5. Device according to claim 2, in which the second temperature measurement system contains a temperature sensor consisting of a negative temperature coefficient (NTC) thermistor.

6. Device according to claim 1, in which the liquid supply system includes a pump, an upstream supply conduit connected between the storage tank and the pump and a downstream supply conduit connected between the pump and the heating system.

7. Device according to claim 1, in which the heating system includes a tubular heating chamber equipped with a means of heating.

8. Device according to claim 1, in which the dispensing system includes a boiling liquid dispensing system, provided with an outlet, with a steam evacuation area located around said outlet.

9. Device according to claim 1, in which the dispensing system is configured so that all of the boiling liquid is dispensed.

10. Device according to claim 1, in which the management system is configured to activate the supply system at a beginning of a new operation cycle, by supplying the heating system with liquid at a constant flow rate below a reference flow rate recorded by the management system at the end of a previous operation cycle, for a defined period, and then to begin flow regulation.

11. Method for producing and dispensing boiling liquid, including:

heating liquid supplied from a tank in order to bring said liquid to boiling,

dispensing the boiling liquid and evacuating the steam emanating from said boiling liquid, after having separated said boiling liquid from the steam,

wherein the method further includes:

measuring a temperature of the liquid while it is heated,

measuring an amount of steam evacuated,

and regulating the supply flow of the liquid to be heated based on said temperature measurement and said measurement of the amount of steam evacuated.

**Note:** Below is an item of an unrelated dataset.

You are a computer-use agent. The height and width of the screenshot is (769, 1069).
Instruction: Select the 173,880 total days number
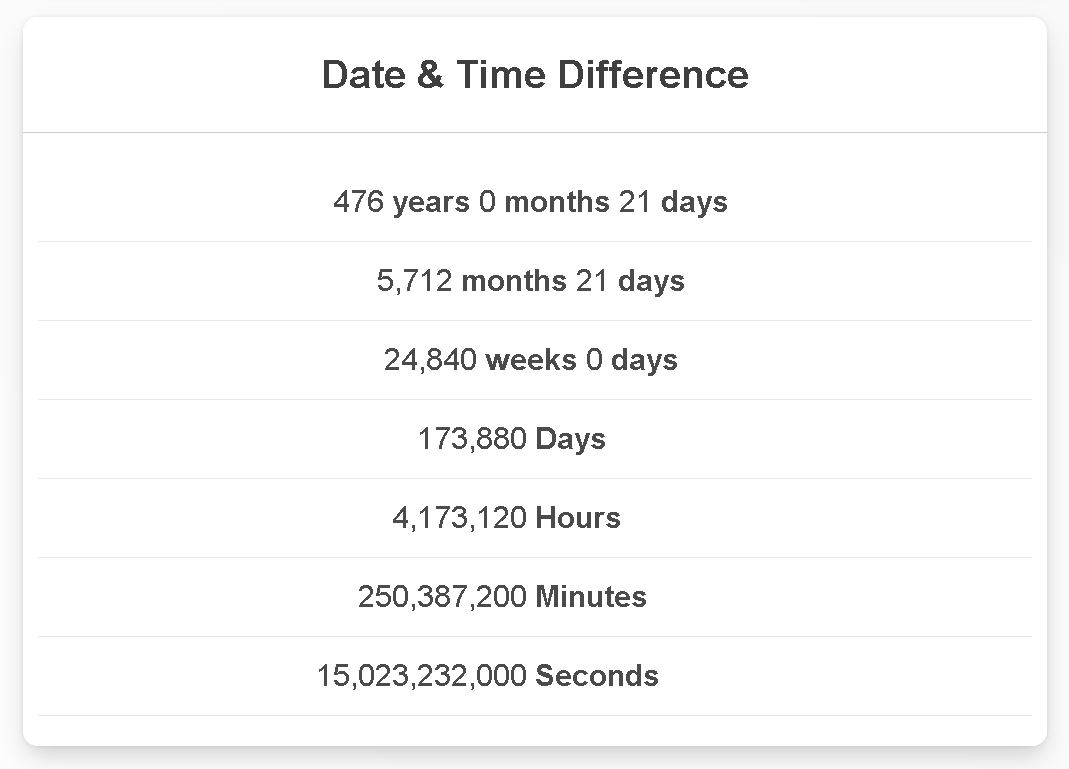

12. Method according to claim 11, including the steps of:

measuring the temperature of the steam present in an evacuation area, with said temperature being representative of the amount of steam evacuated, and

regulating a supply flow rate of the liquid based on said temperature measurement representative of the amount of steam evacuated and the temperature measurement of the heated liquid.

13. Method according to claim 12, in which the flow is regulated so that the liquid is heated to a temperature of 100° C. and the temperature measured in the evacuation area remains between 75° C. and 95° C.

14. Method according to claim 11, in which the flow is regulated from a pump connected between the tank and a heating system for the liquid.

15. Method according to claim 11, in which:

the value of a reference flow rate corresponding to the flow rate of the liquid at the end of an operation cycle is recorded;

at the beginning of a new operation cycle, the liquid flow is regulated at a constant value below the reference flow rate for a determined period;

after the determined period lapses, the flow is regulated based on the temperature of the heated liquid and amount of steam evacuated until the end of the cycle.

16. Apparatus for preparing beverages, which includes a device for producing and dispensing boiling liquid according to claim 1.